▸ **What is asked**
**a.** Write out everything in the slab patent text from "Fig. 10 is a" down to "void forming arrangement.", swapping "side view" for "elevation view".
**b.** Answer these from the slab patent text:
(i) What does Fig. 7 show?
(ii) What may the void forming arrangement enable to be formed in it?
(iii) Which two sizes of void forming elements does the selection group include at least?

▸ **Document**

****************

In some forms, disclosed is a method of producing a slab utilising a plurality of void forming elements and at least one extender which acts to extend the void forming elements and close the void forming elements. In some forms, disclosed is a method of forming a slab having voids, the method comprising selecting a plurality of void forming elements to form an array sized to form a slab, the plurality of void forming elements being selected from a group of void forming elements comprising at least void forming elements of a first size and void forming elements of a second size, at least a portion of the void forming elements including an opening extending through a wall of the void forming element; positioning extenders in the openings to connect the void forming elements to form the array, the extenders being shaped to close the openings.

The void forming arrangement may provide at least some of the formwork for a slab. For example, the void forming arrangement may enable ribs and beams to be formed therein, which may be integrated into the slab, allowing for decreased labour time in providing such slab-strengthening features.

BRIEF DESCRIPTION OF THE DRAWINGS

Embodiments will now be described by way of example only, with reference to the accompanying drawings in which

Fig. 1 shows a perspective view of a void forming arrangement of one

embodiment of the disclosure;

Fig. 2 is a plan view of the void forming arrangement of Fig. 1;

Fig. 3 is a side view of the void forming arrangement of Fig. 1;

Fig. 4 is a plan view of an embodiment of a void forming arrangement;

Fig 5 is a perspective view of an extender of one embodiment of the disclosure; Fig 6 is a plan view of the extender of Fig. 5;

Fig. 7 is a side view of the extender of Fig. 5;

Fig 8 is an end view of the extender of Fig. 5; Fig 9 is a perspective view of an extender and a void forming element of one embodiment of the disclosure;

Fig. 10 is a perspective view of a void forming arrangement of a second embodiment of the disclosure;

Fig. 11 is a plan view of the void forming arrangement of Fig. 10;

Fig. 12 is a side view of the void forming arrangement of Fig. 10;

Fig. 13 is a plan view of a further embodiment of a void forming arrangement.

DETAILED DESCRIPTION

In the following detailed description, reference is made to accompanying drawings which form a part of the detailed description. The illustrative embodiments described in the detailed description, depicted in the drawings and defined in the claims, are not intended to be limiting. Other embodiments may be utilised and other changes may be made without departing from the spirit or scope of the subject matter presented. It will be readily understood that the aspects of the present disclosure, as generally described herein and illustrated in the drawings may be arranged, substituted, combined, separated and designed in a wide variety of different configurations, all of which are contemplated in this disclosure.

****************

▸ **Dataset excerpt**
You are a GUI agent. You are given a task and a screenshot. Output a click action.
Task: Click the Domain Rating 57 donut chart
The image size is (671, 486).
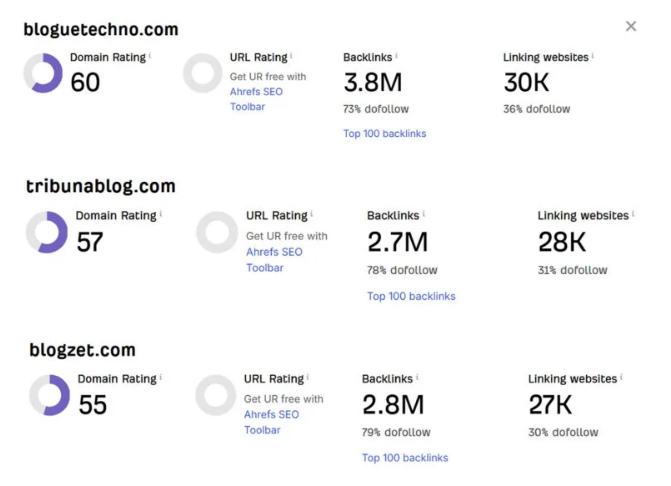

****************

▸ **In response**
**a.**
Fig. 10 is a perspective view of a void forming arrangement of a second embodiment of the disclosure;

Fig. 11 is a plan view of the void forming arrangement of Fig. 10;

Fig. 12 is a elevation view of the void forming arrangement of Fig. 10;

Fig. 13 is a plan view of a further embodiment of a void forming arrangement.

**b.**
(i) A side view of the extender of Fig. 5.
(ii) Ribs and beams.
(iii) Void forming elements of a first size and of a second size.